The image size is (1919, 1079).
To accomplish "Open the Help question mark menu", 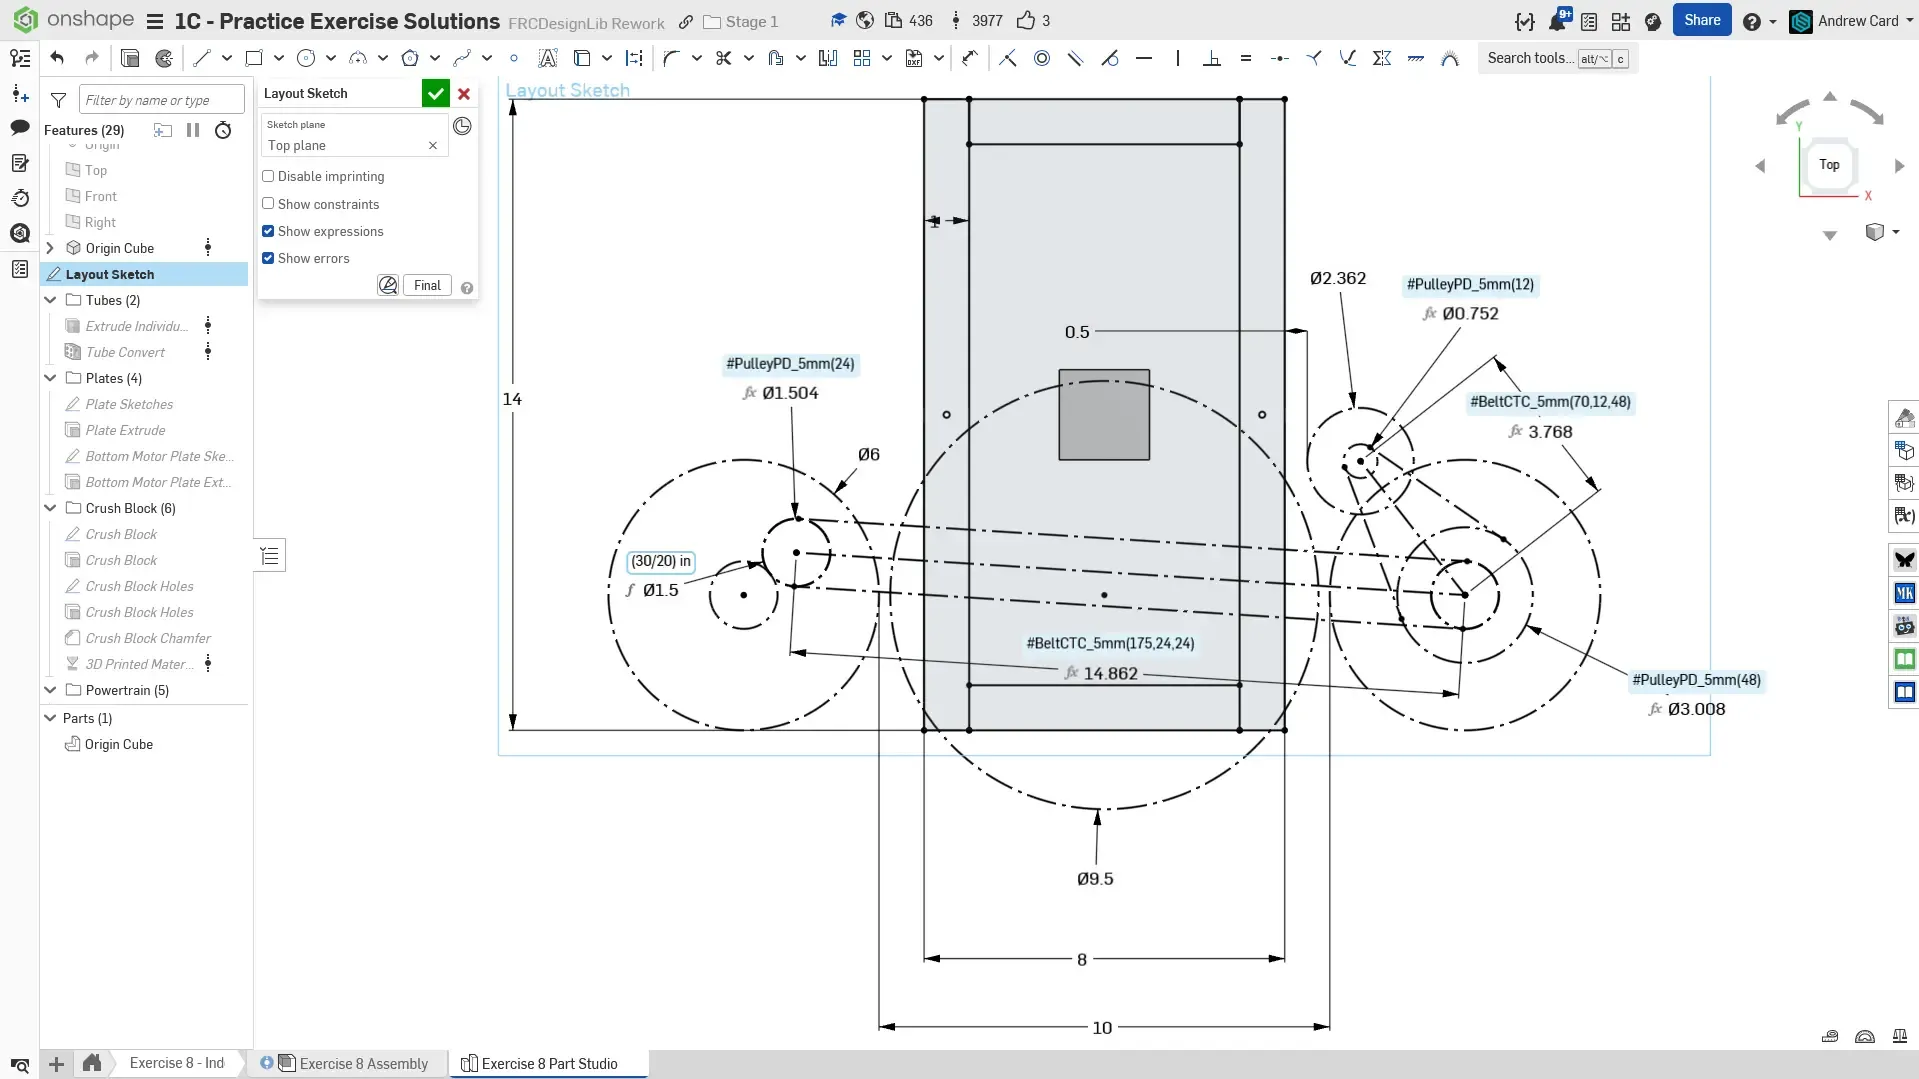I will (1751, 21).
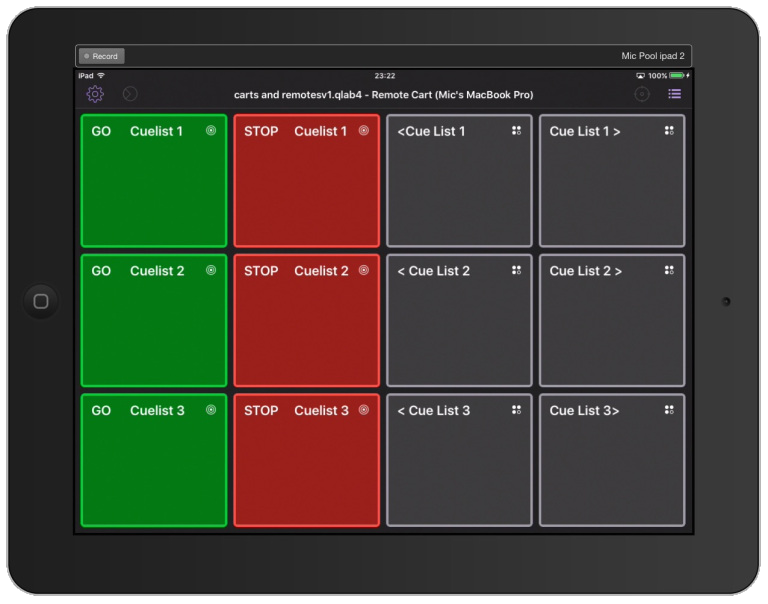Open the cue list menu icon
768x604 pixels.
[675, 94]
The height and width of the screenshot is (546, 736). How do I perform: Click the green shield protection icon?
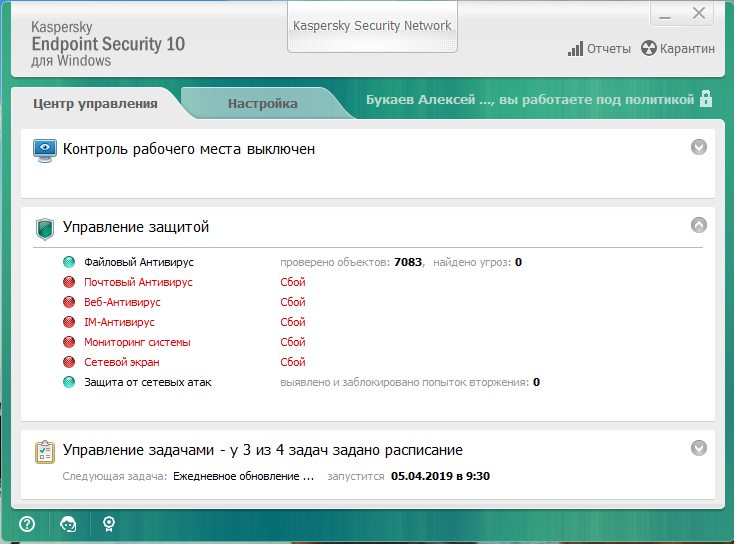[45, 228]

...

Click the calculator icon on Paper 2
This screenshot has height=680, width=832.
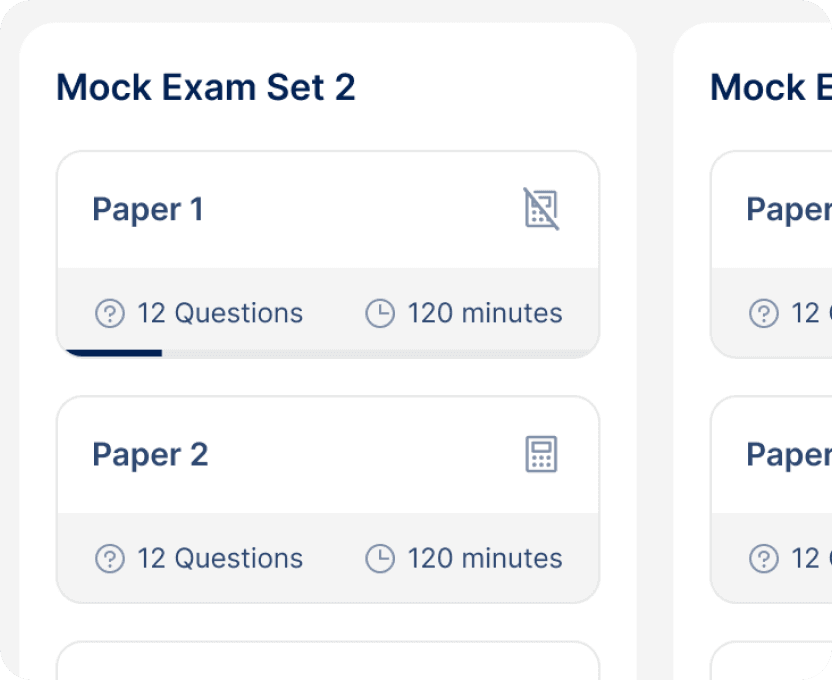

» EXERCISE DETAILS
Of the entries above, repeat exactly the lines from the line with "Click the calculator icon on Paper 2" through the line with "This screenshot has height=680, width=832.", both of them included.

» WRITTEN SOLUTION
Click the calculator icon on Paper 2
This screenshot has height=680, width=832.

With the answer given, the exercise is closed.